◆ **Work order**:
Look through the records below for the line holding "Menu (26, 52)". Write it out exactly, with each following line through the line holding "Úvod (66, 86)".

◆ **Records supplied**:
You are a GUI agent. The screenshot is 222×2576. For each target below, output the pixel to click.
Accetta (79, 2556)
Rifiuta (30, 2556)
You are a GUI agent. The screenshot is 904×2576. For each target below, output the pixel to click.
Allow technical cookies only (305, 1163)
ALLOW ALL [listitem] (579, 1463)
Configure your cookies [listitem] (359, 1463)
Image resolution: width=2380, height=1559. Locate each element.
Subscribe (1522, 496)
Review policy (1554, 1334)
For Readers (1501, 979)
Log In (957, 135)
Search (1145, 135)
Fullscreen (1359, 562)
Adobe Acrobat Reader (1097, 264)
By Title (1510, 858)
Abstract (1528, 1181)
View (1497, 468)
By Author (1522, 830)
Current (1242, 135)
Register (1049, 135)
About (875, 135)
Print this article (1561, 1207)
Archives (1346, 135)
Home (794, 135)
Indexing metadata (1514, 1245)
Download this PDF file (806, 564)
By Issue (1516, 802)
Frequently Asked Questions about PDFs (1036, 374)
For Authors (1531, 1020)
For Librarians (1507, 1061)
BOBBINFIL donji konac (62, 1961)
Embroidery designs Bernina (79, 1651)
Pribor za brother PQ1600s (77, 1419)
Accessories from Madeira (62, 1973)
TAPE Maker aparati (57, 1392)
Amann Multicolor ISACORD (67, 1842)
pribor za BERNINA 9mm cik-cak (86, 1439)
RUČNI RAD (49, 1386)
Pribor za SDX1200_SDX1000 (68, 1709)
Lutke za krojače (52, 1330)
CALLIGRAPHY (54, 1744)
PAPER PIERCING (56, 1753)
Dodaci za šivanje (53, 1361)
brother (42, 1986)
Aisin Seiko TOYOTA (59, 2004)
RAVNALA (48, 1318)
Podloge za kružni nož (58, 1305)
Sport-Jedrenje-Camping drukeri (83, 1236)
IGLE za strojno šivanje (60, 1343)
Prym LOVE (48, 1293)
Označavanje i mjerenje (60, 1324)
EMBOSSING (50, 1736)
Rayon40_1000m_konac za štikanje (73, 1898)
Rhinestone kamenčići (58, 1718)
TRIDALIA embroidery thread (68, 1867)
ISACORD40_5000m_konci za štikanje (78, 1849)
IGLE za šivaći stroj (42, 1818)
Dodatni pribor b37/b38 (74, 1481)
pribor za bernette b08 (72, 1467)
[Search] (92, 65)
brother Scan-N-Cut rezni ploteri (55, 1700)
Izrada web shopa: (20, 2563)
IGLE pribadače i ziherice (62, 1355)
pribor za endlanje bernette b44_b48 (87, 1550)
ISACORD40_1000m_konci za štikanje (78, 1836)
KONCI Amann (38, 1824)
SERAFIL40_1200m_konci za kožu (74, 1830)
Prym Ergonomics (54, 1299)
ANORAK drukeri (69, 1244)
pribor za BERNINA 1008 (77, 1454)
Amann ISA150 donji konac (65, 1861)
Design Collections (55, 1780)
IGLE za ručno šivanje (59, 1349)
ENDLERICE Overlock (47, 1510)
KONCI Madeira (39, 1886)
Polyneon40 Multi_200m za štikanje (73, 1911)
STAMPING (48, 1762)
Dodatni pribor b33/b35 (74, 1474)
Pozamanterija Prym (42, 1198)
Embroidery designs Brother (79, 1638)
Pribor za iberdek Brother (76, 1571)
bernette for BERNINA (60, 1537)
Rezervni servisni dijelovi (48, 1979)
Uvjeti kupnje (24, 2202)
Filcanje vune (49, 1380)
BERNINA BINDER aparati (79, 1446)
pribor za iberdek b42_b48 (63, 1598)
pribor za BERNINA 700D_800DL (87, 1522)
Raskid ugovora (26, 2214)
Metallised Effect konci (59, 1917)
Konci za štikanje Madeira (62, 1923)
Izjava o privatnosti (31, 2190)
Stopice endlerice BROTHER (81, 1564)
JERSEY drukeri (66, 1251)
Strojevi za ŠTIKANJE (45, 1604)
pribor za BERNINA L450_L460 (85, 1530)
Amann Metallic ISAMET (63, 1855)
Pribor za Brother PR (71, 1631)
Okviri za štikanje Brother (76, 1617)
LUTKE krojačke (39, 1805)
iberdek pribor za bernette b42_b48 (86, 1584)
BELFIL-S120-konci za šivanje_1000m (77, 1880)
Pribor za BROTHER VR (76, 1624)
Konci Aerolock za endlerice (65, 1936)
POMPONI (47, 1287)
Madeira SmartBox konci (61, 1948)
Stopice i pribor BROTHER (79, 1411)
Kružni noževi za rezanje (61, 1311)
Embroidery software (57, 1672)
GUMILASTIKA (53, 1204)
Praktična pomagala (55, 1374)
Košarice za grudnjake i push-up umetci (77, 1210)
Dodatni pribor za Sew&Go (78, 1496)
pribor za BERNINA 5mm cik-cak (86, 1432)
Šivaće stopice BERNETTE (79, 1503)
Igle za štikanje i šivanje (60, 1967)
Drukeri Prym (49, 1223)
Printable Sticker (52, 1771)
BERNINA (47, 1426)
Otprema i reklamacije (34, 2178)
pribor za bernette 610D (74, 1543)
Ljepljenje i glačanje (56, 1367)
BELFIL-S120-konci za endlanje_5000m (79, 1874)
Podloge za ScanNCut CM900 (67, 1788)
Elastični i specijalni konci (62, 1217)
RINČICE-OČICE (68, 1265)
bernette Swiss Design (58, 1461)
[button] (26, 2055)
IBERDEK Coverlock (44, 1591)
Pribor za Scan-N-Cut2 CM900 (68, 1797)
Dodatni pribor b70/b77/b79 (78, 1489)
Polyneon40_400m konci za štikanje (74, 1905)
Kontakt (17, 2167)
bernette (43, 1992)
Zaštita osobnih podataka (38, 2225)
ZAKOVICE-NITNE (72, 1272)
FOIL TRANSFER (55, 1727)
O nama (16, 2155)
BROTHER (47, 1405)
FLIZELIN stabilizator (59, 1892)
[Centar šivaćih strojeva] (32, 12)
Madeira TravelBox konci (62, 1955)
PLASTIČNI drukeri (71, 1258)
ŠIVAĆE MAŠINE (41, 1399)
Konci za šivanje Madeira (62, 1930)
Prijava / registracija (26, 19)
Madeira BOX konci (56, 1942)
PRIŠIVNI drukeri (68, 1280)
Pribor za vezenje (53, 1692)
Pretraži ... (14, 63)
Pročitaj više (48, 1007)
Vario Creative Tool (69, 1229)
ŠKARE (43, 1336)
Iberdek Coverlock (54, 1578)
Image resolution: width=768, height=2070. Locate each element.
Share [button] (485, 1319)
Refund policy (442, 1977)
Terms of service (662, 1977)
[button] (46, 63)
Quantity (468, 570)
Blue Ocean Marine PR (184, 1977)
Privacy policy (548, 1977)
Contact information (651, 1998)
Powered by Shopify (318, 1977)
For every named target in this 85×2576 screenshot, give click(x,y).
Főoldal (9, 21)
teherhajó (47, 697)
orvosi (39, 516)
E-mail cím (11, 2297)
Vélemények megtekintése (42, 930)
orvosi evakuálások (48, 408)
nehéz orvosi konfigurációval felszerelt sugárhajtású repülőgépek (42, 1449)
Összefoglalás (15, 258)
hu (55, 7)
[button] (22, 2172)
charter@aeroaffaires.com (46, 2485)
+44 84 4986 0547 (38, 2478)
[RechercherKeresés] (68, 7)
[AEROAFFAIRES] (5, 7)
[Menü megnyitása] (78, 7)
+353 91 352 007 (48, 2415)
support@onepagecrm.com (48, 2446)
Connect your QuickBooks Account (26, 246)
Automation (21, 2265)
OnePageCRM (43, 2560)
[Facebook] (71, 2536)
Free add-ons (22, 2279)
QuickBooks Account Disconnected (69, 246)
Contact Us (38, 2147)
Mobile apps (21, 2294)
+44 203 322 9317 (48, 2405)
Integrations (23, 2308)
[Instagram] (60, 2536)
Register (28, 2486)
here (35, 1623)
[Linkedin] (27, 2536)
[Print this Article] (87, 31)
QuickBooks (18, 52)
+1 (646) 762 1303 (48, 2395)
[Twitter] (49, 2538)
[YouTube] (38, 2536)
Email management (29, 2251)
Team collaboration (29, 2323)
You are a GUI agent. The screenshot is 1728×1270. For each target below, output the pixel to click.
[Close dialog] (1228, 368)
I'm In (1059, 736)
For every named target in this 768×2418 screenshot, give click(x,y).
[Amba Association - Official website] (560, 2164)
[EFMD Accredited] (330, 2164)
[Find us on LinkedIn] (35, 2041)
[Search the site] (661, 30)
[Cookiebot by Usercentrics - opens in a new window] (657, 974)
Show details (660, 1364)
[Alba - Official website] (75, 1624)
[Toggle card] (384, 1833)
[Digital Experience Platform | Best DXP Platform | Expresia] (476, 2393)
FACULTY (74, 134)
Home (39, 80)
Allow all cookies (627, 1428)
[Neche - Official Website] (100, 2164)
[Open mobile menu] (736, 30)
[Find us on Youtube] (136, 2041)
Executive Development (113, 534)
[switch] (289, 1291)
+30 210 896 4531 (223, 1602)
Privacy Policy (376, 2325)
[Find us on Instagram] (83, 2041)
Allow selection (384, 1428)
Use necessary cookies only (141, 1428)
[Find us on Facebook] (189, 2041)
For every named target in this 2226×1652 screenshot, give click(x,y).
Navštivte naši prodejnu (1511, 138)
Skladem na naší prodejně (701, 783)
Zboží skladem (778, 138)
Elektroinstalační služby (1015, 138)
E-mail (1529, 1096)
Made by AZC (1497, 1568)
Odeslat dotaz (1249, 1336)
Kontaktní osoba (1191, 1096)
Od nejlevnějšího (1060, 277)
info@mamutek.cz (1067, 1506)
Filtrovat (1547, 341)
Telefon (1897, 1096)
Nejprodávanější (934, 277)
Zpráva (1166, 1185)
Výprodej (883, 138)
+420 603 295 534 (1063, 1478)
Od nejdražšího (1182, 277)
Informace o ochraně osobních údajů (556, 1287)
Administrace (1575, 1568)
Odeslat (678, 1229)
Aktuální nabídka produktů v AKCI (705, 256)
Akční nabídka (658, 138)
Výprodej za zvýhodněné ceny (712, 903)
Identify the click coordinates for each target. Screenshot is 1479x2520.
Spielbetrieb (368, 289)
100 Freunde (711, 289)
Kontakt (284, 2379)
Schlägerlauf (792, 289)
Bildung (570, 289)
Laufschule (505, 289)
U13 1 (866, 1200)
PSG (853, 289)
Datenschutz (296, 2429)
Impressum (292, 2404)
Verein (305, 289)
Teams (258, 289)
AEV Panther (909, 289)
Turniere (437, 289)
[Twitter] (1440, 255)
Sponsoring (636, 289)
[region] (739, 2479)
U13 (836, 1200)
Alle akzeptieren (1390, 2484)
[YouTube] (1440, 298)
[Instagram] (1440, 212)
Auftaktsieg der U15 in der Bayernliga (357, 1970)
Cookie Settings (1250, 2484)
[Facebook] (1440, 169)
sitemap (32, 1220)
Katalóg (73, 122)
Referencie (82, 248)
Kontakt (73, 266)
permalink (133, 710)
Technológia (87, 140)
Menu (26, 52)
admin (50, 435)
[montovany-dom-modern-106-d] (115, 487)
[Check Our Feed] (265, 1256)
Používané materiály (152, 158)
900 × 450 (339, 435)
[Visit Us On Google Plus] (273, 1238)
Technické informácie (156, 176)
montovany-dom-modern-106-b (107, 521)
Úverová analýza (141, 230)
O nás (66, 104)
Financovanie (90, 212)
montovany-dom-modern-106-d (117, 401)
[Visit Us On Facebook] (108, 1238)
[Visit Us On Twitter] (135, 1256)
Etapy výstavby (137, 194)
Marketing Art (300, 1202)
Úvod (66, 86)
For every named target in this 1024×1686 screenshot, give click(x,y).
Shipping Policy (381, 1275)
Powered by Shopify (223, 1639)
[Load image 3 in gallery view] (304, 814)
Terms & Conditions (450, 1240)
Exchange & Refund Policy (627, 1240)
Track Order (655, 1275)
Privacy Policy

◆ **Response area**:
Menu (26, 52)
admin (50, 435)
[montovany-dom-modern-106-d] (115, 487)
[Check Our Feed] (265, 1256)
Používané materiály (152, 158)
900 × 450 (339, 435)
[Visit Us On Google Plus] (273, 1238)
Technické informácie (156, 176)
montovany-dom-modern-106-b (107, 521)
Úverová analýza (141, 230)
O nás (66, 104)
Financovanie (90, 212)
montovany-dom-modern-106-d (117, 401)
[Visit Us On Facebook] (108, 1238)
[Visit Us On Twitter] (135, 1256)
Etapy výstavby (137, 194)
Marketing Art (300, 1202)
Úvod (66, 86)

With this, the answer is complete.